* **Texte cité**:
L'artiste va même au-delà de la simple compassion en s'adjoignant la collaboration inédite de la SPCA, organisme de protection des animaux dont la réputation n'est plus à faire. L'intention de cette association est de créer un mécanisme d'adoption sur place, inspiré du « Sanctuaire des chats » sur la colline parlementaire d'Ottawa, où des volontaires ont édifié un abri pour chats errants. En ajoutant cette dimension éthique à son œuvre, Jungen fait une fois de plus la preuve de sa croyance en un art engagé, qui va au-delà du simple cadre de l'exposition. C'est d'ailleurs là tout le sens de l'événement présenté. Car bien davantage qu'une exposition, l'artiste a imaginé Habitat 04 comme une façon d'appuyer la cause de la SPCA, cause que lui, comme son œuvre, épousent totalement.
Le 12 février 2004
Cher Brian,
Tel que je le comprends, tu transformeras la Fonderie Darling en un satellite de la Société pour la Prévention de la Cruauté envers les Animaux (SPCA). L'espace de la galerie accueillera un intérieur abritant plusieurs chats et un bénévole sera sur les lieux en tout temps. Une respectueuse interprétation sculpturale d'Habitat '67 de Moshe Safdie, construite à partir de mobilier pour chats, s'y déploiera. J'imagine que cet amical Habitat '04, sorte d'attirail conçu pour générer le maximum de bonheur félin, offrira aux captifs un environnement humain et séduisant leur procurant des heures de plaisir.
Plutôt que de traiter cet événement comme une exposition, tu l'as conçu comme un mécanisme de soutien à la mission de la SPCA. À cette fin, toute publicité visera prioritairement à trouver une famille adoptive à ces animaux abandonnés. Il n'y aura pas de vernissage, car cet événement typique du milieu de l'art pourrait assurément rendre les chats nerveux. En passant, merci pour l'invitation à la soirée bénéfice. J'en suis honorée et accepte volontiers.

* **Ce qui est demandé**:
A) Répondez à ces questions sur le texte cité :
(i) De quel lieu de la colline parlementaire d'Ottawa s'inspire le mécanisme d'adoption ?
(ii) Quelle œuvre de Moshe Safdie la sculpture interprète-t-elle ?
(iii) Pour quelle raison n'y aura-t-il pas de vernissage ?
B) Rédigez la suite du texte sur Habitat 04, en reprenant après sa dernière phrase.

* **Données sources**:
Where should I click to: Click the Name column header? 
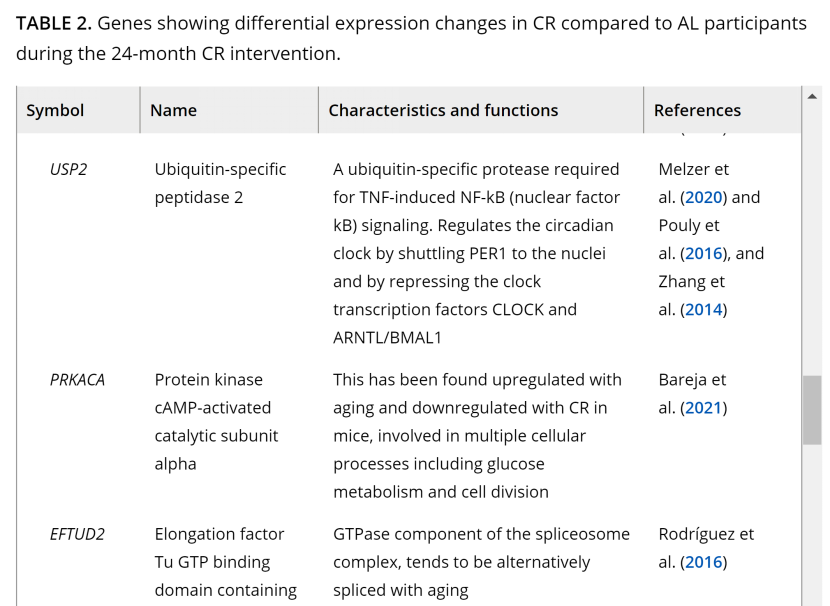173,111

* **Les réponses**:
A)
(i) Du « Sanctuaire des chats ».
(ii) Habitat '67.
(iii) Parce qu'il pourrait rendre les chats nerveux.

B)
J'ai toujours aimé l'emblématique bâtiment modulaire de Safdie. Lorsque celui-ci concevait Habitat, son intention était de créer des logements abordables, orientés vers la communauté et fabriqués en séries, utilisant un procédé de préfabrication. Toutefois, les modules se sont avérés très coûteux à produire et paradoxalement, Habitat est aujourd'hui un immeuble de luxe. En offrant une réinterprétation du complexe aux chats affranchis, tu récupères un peu de l'intention originelle de Safdie.
De l'autre côté, il y a les chats errants et la SPCA. Tous deux ont une relation directe à ton intérêt pour le travail et les conséquences de la production de masse. La SPCA, institution britannique à l'origine, a été en partie fondée pour protéger les animaux de traits à l'heure où l'industrialisation montait en flèche. En faisant une petite recherche, j'ai appris que les montréalais, qui ont importé le concept en 1869 et fondé ce que nous connaissons comme la SPCA, s'inquiétaient surtout du bien-être des chevaux. J'ai aussi été très surprise de découvrir que la création de la Royal Society for the Prevention of Cruelty to Animals en Angleterre en 1824 précède la fondation de la Société Nationale pour la Prévention de la Cruauté envers les Enfants, qui elle date de 1884, et que les deux institutions ont une histoire commune.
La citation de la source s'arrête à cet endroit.